The year Martyn came to record this astonishing album was 1973. Following a period in which he had released successive albums with then wife Beverley Martyn, his last album had been a solo effort. That album, ‘Bless the Weather’, had also marked the beginning of his collaboration with legendary upright bass player Danny Thompson. Thompson would move on to play a pivotal role in the album under discussion today.
“If John Martyn had been the only person I had ever done music with, it would have satisfied all of my musical ambition” – Danny Thompson
High praise indeed from Thompson (who recorded and performed with the likes of Roy Orbison, Pentangle, Nick Drake, Richard Thompson, the list goes on…), and it reflects the immensely fruitful musical relationship the two must have had. This close connection can be heard throughout this album, and it was through such a strong, intuitive relationship that some truly inspired music was created. We already glimpse this in the opening title track, where Thompson’s bass is simply sumptuous and fits perfectly with Martyn’s cool, somewhat slurred, but deeply-felt vocals and his percussive acoustic guitar playing. Notice Thompson’s mesmerising use of glissandi in this song and throughout the album. Also featured on this song are Tristan Fey on vibes and Tony Coe on Saxophone who weaves in and out, providing a jazz-like feel to the track.
‘Solid Air’ was written by Martyn about his friend Drake and the latter’s struggles with depression, which the song movingly equates with the difficulties of living life through solid air.

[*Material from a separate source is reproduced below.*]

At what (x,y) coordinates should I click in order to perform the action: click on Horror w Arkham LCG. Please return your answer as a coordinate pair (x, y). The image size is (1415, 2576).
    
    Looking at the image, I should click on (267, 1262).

A particularly touching line occurs midway through the song in which Martyn confesses that:
I love you
And I can be your friend
I can follow you anywhere
Even through solid air
Elsewhere in the album there is some wonderfully poetic use of language. Above all in the opening track from side two, ‘Go Down Easy’, in which Martyn invokes his lover to:
Curl around me
Like a fern in the spring
The manner with which this track opens is superb, first we hear an improvisatory passage from Thompson on the upright bass, followed by Martyn’s guitar and finally his falsetto voice, all drawing the listener in for this hypnotic number. The way Martyn vocalises certain words in the song, for example ‘eeeeasy’, provides for a deeply sensual feel. It is the perfect way to press the reset button musically after we had ended side one with Martyn’s dark and psychedelic cover of Skip James’ ‘The Devil Got My Woman’ (titled on the album ‘I’d Rather Be That Devil’). For that track Martyn makes frequent use of reverb and echoplex. The trippy closing section is fairly astonishing and no doubt even more impactful if one chooses to make use of some of the substances Martyn was particularly fond of.

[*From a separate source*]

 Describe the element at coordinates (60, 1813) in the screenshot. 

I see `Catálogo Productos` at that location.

Some of the best tracks on this album are more warm and folky, such as ‘May You Never’. This became a staple in Martyn’s live performances, and you can hear why, it has to be one of the greatest invocations of friendship ever put to music. The track must have caught the attention of Eric Clapton who later recorded a cover of it in his 1977 album ‘Showhand’. The third track on the album ‘I Don’t Wanna Know’ starts off in a similarly simple, low-key mood, before it drops into a groove, and a fender-rhodes joins the instrumentation followed eventually by the use of multi-layered vocals. That track follows on from ‘Over the Hill’ which has unmistakably bluegrass feel to it. The song features Richard Thompson, of Fairport Convention fame, strumming away on mandolin. Apparently ‘the hill’ referred to in the song is the West Hill in Hastings which Martyn had to walk over to get to his home from the station.
Cedric has improved my appreciation for the importance of track sequencing in albums, and I think Martyn does an exemplary job of this throughout the album. At times there are great contrasts, for example, the choice of following the hard-edged ‘Dreams by the Sea’ with the much softer ‘May You Never’. Other times the tracks seem to follow on from one another with great ease, for example the manner in which ‘The Man in the Station’ carries on from ‘May You Never’. Overall, I think this a superb album, with elements of folk, jazz, and blues combined effortlessly to create a greater whole. I am sure the somewhat rough and ready, down to earth Martyn would probably have thought I was a pretentious tw*t, but regardless I have gained such a lot of enjoyment from this record that it would have been unthinkably crass of me not to have paid tribute to it. I hope you will gain the same pleasure from this superb album as I have done.